- [Task to complete] Write the next part of the news passage on University of Cincinnati research into fibroid cells, picking up after its last sentence.

- [Document section]

--- START ---

Researchers at the University of Cincinnati have found different signaling pathways being used by fibroid cells compared to the uterine cells.

“That’s important for identifying therapeutic targets because we want to target the tumour without affecting the surrounding tissue,” said Stacey Schutte, an assistant professor of biomedical engineering in the institution’s College of Engineering and Applied Science.

The study published in the journal F&S Science, says that treating fibroids is often invasive and expensive, costing patients and their insurers billions of dollars each year, according to the National Institutes of Health.

The researchers grew fibroid cells and uterine cells on plates with an elastic bottom. Then they used a device to expose the cells to mechanical strain to mimic the environment that fibroids encounter in the uterus.

“We have a flexible tension device. We grew cells on plates with an elastic bottom. Then we used a vacuum to pull and stretch it,” said said Stacey Schutte, an assistant professor of biomedical engineering in UC’s College of Engineering and Applied Science.”

--- END ---

- [Data segment]
--- START ---

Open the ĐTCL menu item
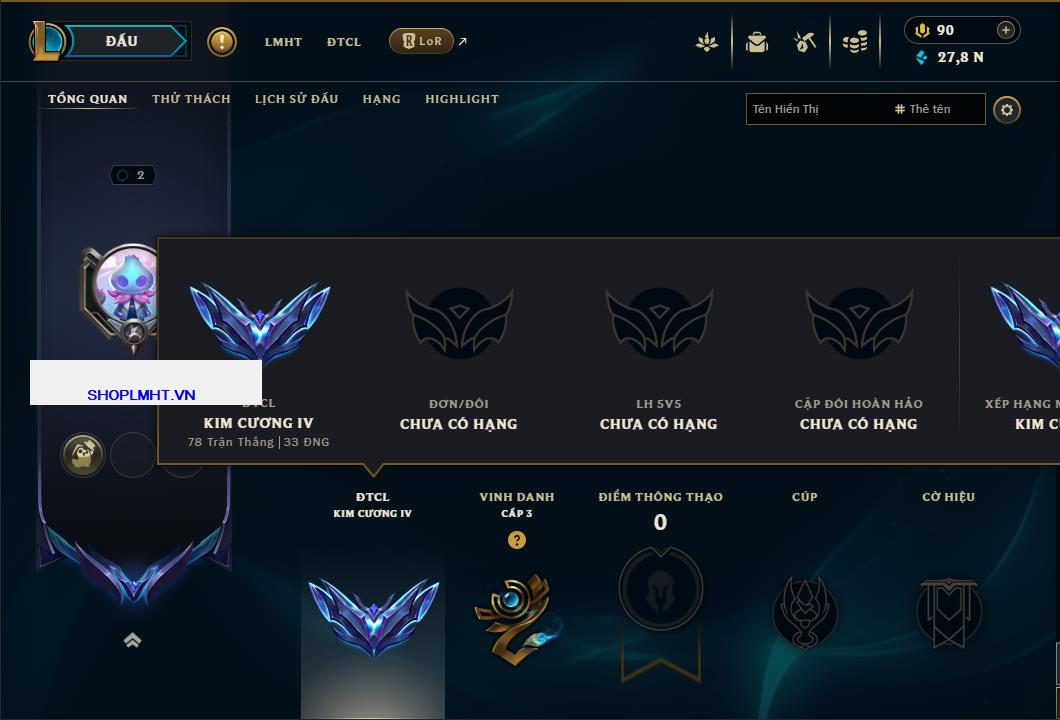 [x=343, y=42]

--- END ---

- [Response below]
“It stretches cells in a single direction. We found that fibroid cells were more sensitive to strain,” said study lead author Rachel Warwar, in UC’s College of Medicine.

Warwar said they identified differences in the ways the cells held their shape. She works in UC’s Department of Obstetrics and Gynecology.

She said the findings highlight the importance of incorporating not just hormones but mechanical strain into the study of fibroid cells.

“The more we are able to mimic the environment of these cells in the uterus, the more we will understand the pathology of these cells and can then work to target anomalous pathways in fibroid cells,” she said.

Nearly 4 in 5 women have fibroids during their lifetimes. Because they are so common, they represent a major health care cost. Common noninvasive treatments target hormones responsible for fibroid growth.

“We are looking for nonhormonal treatments for fibroids,” said study coauthor Andreja Moset Zupan, a research associate in Schutte’s biomedical engineering lab.”

“It’s another option we could use to preserve the fertility of women who still want to get pregnant,” she said.

Once researchers understand the cell pathology, they can study fibroids using 3D simulations and modeling, which could help them further understand how fibroids develop and the best ways to treat them.